Items from a data source
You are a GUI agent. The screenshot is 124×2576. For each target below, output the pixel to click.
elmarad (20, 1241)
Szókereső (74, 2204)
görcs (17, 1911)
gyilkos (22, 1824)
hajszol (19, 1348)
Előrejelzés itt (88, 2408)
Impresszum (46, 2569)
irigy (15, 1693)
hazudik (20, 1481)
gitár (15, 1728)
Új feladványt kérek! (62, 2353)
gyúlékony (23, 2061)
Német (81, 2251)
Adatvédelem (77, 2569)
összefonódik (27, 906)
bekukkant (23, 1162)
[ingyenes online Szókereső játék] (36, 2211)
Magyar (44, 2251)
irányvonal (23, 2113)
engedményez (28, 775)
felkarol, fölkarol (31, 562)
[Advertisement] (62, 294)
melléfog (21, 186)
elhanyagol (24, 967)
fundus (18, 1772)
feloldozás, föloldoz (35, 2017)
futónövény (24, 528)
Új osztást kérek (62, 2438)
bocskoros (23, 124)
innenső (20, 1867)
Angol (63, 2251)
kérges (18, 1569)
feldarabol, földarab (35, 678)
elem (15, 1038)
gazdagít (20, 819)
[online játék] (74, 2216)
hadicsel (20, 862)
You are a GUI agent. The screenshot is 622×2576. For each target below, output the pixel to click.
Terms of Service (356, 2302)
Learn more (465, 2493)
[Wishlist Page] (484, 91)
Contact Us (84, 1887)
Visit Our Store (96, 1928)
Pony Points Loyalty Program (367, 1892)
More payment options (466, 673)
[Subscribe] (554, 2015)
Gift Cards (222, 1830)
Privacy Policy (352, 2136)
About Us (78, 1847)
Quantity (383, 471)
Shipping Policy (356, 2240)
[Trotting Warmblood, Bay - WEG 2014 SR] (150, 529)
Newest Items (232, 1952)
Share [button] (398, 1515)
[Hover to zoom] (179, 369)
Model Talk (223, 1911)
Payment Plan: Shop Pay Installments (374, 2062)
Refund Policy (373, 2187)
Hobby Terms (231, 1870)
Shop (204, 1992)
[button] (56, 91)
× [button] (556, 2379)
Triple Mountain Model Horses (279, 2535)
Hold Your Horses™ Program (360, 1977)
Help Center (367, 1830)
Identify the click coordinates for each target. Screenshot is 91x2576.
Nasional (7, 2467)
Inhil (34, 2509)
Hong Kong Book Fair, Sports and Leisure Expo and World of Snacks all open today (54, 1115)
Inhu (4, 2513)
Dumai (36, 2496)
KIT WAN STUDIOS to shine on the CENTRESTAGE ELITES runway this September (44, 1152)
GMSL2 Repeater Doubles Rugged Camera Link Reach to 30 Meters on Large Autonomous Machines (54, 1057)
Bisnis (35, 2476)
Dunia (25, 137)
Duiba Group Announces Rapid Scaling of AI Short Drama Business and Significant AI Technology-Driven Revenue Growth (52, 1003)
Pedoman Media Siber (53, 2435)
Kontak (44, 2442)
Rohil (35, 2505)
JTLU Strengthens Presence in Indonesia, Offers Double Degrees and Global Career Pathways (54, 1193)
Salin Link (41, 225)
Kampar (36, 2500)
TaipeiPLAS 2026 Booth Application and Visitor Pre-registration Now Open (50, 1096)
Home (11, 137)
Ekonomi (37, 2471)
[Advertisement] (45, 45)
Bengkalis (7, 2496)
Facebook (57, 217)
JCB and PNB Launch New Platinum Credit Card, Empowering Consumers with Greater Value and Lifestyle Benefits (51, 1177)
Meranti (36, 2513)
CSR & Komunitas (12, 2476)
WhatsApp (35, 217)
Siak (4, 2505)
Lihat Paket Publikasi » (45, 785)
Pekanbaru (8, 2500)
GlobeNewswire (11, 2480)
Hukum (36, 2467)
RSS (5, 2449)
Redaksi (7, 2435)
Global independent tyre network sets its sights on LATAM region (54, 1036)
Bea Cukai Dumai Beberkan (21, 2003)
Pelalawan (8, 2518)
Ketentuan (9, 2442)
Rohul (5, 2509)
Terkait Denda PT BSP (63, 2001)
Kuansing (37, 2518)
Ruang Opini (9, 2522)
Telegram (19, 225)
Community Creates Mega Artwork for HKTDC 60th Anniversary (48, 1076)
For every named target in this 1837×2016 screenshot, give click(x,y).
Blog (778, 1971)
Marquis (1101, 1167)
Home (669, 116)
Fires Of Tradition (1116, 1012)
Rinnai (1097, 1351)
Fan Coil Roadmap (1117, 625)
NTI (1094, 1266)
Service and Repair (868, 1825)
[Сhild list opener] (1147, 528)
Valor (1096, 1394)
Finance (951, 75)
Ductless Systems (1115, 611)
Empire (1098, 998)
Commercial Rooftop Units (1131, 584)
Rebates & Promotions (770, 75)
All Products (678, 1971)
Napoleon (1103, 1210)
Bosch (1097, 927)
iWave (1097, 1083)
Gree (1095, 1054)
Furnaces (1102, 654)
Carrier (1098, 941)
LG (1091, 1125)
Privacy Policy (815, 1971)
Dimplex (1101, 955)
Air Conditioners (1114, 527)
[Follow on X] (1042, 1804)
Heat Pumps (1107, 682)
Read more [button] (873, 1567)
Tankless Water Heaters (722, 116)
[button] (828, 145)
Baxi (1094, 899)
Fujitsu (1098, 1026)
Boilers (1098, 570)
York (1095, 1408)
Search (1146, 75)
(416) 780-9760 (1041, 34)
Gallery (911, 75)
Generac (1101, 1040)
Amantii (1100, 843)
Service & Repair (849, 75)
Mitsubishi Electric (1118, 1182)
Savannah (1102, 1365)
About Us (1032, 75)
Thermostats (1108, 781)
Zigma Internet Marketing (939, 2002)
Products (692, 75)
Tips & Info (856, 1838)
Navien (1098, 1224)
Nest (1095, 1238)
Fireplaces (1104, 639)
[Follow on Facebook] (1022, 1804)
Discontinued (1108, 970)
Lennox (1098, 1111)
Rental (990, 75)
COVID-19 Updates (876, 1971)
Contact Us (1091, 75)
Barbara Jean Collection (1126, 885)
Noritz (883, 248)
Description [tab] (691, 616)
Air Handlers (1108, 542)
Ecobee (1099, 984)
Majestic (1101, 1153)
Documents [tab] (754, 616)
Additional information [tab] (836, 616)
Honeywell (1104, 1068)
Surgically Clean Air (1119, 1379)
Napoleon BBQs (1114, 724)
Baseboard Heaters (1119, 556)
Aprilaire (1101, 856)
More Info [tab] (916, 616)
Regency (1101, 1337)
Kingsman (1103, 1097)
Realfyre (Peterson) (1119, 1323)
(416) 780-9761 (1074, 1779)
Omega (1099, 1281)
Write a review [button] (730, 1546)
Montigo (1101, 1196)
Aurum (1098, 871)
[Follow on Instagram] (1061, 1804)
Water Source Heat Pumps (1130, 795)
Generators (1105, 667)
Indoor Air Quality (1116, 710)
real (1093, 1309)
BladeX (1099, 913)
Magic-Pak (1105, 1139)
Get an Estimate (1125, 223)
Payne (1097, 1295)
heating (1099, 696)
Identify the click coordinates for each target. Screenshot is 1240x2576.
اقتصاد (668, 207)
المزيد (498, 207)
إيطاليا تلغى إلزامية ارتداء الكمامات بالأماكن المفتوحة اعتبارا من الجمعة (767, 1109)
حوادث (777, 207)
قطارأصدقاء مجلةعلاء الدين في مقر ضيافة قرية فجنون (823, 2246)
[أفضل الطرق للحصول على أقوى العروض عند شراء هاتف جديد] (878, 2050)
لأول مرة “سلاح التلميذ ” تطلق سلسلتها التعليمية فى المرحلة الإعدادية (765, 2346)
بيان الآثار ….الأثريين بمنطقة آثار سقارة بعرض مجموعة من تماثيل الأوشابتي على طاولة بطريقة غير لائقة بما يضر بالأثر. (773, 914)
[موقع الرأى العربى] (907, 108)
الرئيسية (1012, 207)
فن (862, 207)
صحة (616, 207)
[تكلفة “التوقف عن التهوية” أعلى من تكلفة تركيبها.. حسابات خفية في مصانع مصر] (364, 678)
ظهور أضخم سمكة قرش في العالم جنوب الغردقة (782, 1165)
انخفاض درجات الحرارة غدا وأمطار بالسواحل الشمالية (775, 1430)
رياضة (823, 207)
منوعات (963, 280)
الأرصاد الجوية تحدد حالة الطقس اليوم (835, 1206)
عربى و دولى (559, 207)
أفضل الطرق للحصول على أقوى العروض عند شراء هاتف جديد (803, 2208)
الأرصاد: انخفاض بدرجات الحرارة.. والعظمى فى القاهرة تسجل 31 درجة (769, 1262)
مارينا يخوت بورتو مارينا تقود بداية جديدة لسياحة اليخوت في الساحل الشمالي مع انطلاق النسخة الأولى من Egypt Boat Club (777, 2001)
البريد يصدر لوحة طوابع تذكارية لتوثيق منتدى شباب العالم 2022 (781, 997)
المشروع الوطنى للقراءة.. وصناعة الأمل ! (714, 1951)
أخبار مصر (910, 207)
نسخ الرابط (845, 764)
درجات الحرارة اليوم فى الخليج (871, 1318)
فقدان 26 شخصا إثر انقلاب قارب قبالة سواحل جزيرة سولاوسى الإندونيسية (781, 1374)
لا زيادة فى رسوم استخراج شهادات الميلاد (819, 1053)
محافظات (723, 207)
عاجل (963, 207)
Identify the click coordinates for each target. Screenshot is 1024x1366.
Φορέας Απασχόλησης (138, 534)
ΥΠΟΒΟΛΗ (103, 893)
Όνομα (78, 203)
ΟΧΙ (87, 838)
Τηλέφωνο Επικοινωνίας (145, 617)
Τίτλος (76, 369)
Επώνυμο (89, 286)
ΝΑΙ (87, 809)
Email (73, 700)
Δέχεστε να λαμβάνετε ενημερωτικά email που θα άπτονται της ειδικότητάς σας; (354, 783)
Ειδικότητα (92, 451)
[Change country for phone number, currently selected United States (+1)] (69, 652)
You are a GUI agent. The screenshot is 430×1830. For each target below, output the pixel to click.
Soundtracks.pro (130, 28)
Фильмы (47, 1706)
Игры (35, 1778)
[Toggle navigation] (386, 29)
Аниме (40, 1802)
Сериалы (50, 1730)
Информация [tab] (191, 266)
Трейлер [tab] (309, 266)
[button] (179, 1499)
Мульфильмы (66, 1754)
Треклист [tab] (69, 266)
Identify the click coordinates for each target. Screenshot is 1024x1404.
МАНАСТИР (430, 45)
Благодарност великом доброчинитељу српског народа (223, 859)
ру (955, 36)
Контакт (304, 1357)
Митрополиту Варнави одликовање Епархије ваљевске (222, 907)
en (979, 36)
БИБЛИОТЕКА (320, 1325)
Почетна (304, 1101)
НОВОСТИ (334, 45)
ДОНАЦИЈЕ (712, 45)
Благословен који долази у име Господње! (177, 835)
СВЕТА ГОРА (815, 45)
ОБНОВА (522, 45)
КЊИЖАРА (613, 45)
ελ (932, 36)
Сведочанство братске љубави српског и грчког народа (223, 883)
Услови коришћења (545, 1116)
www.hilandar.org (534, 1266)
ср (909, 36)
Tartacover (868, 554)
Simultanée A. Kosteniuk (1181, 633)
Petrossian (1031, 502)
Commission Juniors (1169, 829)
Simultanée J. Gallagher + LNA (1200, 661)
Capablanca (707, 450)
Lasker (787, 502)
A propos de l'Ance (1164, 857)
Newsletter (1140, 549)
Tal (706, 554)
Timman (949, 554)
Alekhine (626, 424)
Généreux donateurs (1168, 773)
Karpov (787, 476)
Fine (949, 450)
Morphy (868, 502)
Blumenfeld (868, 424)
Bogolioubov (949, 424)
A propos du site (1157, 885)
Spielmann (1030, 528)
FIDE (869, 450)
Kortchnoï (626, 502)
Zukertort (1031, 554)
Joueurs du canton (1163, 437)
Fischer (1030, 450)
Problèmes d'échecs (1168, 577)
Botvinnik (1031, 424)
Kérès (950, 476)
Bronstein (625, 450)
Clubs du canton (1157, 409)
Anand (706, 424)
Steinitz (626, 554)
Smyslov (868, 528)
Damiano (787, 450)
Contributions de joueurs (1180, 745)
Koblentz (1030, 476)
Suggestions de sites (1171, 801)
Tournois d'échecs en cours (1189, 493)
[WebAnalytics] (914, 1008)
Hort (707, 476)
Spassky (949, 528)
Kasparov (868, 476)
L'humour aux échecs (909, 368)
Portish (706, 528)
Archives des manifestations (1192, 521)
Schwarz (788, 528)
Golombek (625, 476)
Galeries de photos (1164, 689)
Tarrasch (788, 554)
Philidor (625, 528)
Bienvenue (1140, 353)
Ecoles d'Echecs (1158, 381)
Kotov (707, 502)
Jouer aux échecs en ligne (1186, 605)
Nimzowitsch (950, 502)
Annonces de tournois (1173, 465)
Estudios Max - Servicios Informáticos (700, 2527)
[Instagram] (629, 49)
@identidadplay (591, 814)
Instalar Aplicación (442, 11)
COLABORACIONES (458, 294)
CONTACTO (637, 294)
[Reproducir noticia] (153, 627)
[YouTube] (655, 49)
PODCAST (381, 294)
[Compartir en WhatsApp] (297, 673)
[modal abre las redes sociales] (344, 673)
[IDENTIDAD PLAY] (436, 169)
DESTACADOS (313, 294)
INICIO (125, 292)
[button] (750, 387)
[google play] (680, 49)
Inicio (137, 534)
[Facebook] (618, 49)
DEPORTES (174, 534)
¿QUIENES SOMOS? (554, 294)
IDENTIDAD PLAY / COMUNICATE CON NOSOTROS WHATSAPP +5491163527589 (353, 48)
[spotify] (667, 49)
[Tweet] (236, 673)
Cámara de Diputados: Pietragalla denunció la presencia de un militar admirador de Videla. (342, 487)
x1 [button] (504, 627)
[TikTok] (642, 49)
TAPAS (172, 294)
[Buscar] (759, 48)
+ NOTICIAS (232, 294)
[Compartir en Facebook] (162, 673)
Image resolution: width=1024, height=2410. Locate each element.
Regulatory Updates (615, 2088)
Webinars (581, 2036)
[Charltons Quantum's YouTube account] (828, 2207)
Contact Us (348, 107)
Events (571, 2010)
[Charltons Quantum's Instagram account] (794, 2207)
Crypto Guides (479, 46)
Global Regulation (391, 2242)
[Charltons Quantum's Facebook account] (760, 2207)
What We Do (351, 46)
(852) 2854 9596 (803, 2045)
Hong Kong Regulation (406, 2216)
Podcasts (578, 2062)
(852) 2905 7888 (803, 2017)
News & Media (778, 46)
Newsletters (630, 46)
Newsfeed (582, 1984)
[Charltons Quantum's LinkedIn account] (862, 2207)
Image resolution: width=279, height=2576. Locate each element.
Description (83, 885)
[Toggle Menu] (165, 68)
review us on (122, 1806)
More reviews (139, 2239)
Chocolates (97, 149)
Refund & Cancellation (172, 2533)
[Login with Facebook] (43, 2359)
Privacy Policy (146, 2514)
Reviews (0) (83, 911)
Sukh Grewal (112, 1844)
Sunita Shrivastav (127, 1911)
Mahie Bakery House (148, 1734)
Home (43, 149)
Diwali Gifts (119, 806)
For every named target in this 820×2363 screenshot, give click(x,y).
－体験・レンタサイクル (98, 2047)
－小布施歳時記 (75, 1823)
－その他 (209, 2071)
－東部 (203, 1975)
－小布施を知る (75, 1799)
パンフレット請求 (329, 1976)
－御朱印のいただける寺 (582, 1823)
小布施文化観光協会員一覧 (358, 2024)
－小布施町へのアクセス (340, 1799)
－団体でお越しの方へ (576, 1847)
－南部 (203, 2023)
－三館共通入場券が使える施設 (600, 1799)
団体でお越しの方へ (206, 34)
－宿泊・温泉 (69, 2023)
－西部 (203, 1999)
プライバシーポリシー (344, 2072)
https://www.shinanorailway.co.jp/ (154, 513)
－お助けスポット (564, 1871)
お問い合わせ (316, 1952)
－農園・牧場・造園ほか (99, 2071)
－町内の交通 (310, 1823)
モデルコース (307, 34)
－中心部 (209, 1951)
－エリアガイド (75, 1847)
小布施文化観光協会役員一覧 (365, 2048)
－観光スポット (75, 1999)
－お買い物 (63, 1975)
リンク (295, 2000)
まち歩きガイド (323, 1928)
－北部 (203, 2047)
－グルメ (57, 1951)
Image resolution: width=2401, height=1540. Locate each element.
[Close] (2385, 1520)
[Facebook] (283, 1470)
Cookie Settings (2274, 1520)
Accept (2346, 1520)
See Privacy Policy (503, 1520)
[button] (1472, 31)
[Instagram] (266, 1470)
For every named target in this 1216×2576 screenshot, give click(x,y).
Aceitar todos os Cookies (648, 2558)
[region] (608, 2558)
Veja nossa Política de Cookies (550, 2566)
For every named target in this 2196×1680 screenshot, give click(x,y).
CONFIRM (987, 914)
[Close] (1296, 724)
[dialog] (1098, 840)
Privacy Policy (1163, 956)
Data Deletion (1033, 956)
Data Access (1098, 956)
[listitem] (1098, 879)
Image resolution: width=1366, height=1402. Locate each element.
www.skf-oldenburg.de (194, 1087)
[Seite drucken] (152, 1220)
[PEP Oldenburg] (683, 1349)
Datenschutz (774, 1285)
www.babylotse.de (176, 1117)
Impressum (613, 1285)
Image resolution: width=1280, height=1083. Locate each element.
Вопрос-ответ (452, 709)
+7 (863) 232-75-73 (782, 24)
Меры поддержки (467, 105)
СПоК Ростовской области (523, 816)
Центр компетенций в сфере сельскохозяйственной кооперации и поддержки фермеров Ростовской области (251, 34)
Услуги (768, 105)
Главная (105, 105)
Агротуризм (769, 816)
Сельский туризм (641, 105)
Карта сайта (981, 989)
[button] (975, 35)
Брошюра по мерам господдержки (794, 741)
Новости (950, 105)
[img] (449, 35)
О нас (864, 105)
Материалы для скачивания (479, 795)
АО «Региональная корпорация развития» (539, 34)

Your objective >>
Nothing beyond the lines from the start of the entries through the line with "hazudik (20, 1481)" should appear. Repeat those lines exactly, both ends included.

Answer area >>
You are a GUI agent. The screenshot is 124×2576. For each target below, output the pixel to click.
elmarad (20, 1241)
Szókereső (74, 2204)
görcs (17, 1911)
gyilkos (22, 1824)
hajszol (19, 1348)
Előrejelzés itt (88, 2408)
Impresszum (46, 2569)
irigy (15, 1693)
hazudik (20, 1481)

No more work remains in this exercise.